— To be done —
Return each line of the records below that contains the word "This". Matching is case-sensitive.

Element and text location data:

Begin

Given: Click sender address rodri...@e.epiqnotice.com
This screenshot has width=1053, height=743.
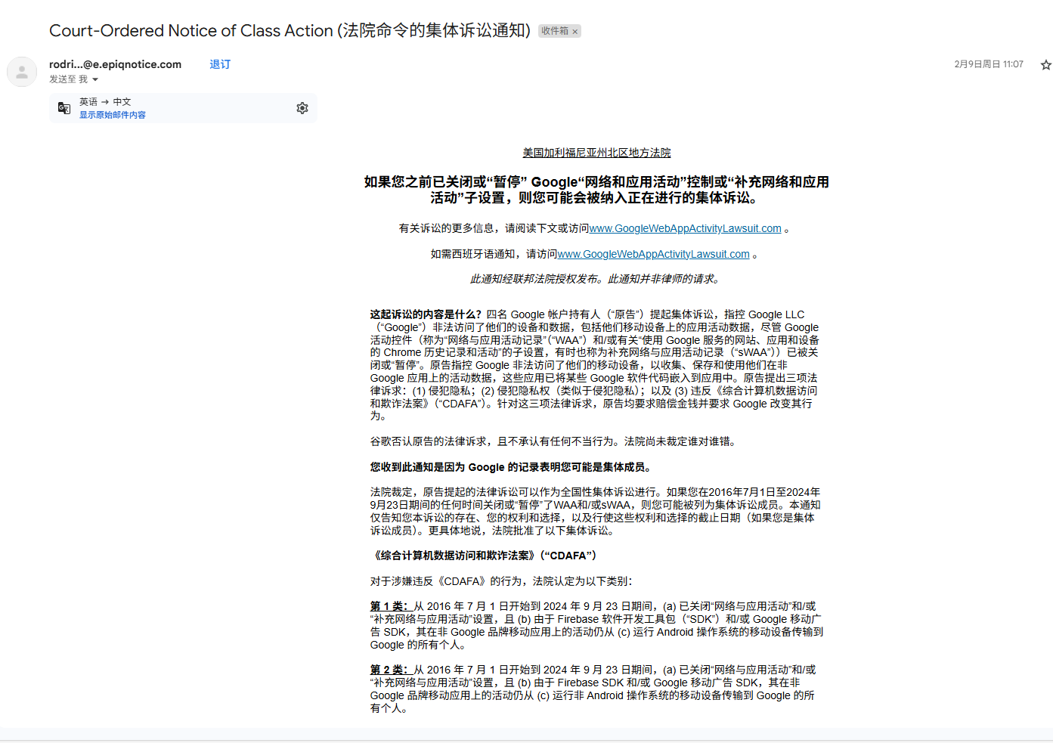Looking at the screenshot, I should (115, 64).

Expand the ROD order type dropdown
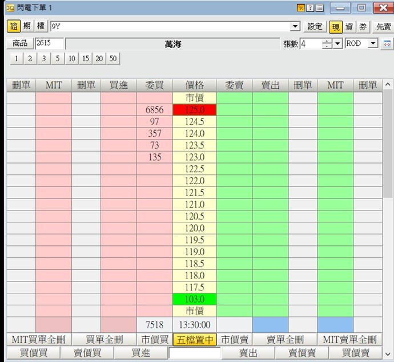tap(373, 43)
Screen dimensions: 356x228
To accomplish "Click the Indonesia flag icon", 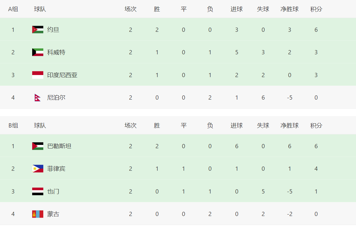I will tap(38, 75).
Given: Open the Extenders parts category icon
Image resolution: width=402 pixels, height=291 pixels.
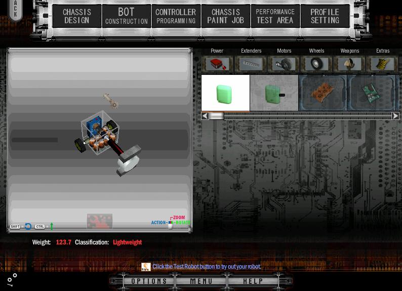Looking at the screenshot, I should [251, 64].
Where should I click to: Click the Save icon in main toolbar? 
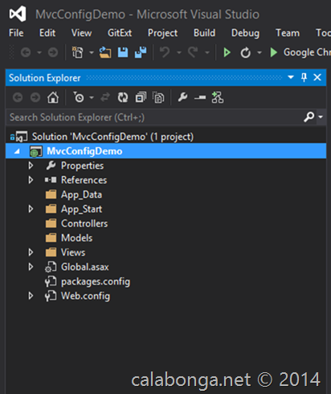tap(123, 52)
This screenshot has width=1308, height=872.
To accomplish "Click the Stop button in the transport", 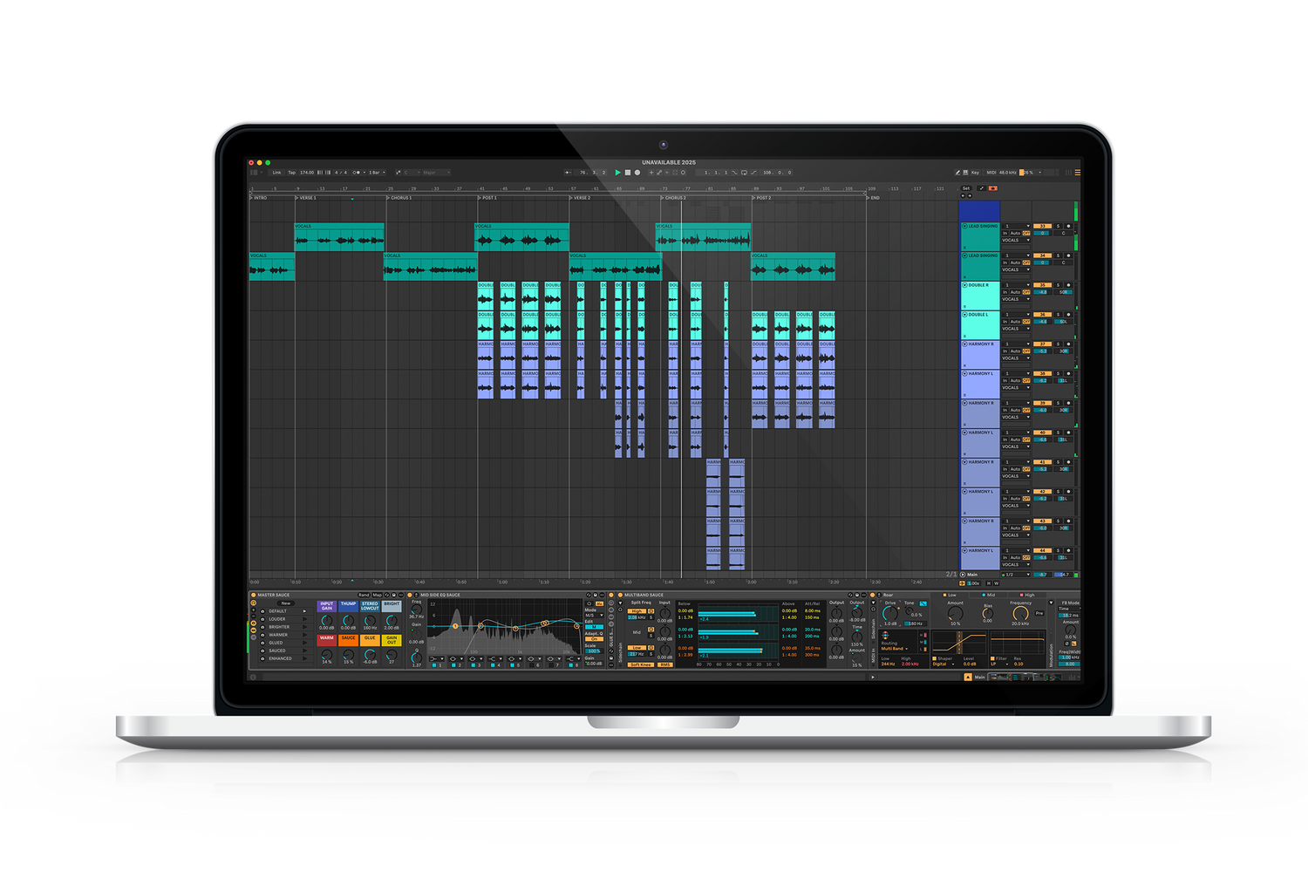I will [628, 173].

End

— The response —
This screenshot has width=1053, height=743.
This screenshot has width=1308, height=872.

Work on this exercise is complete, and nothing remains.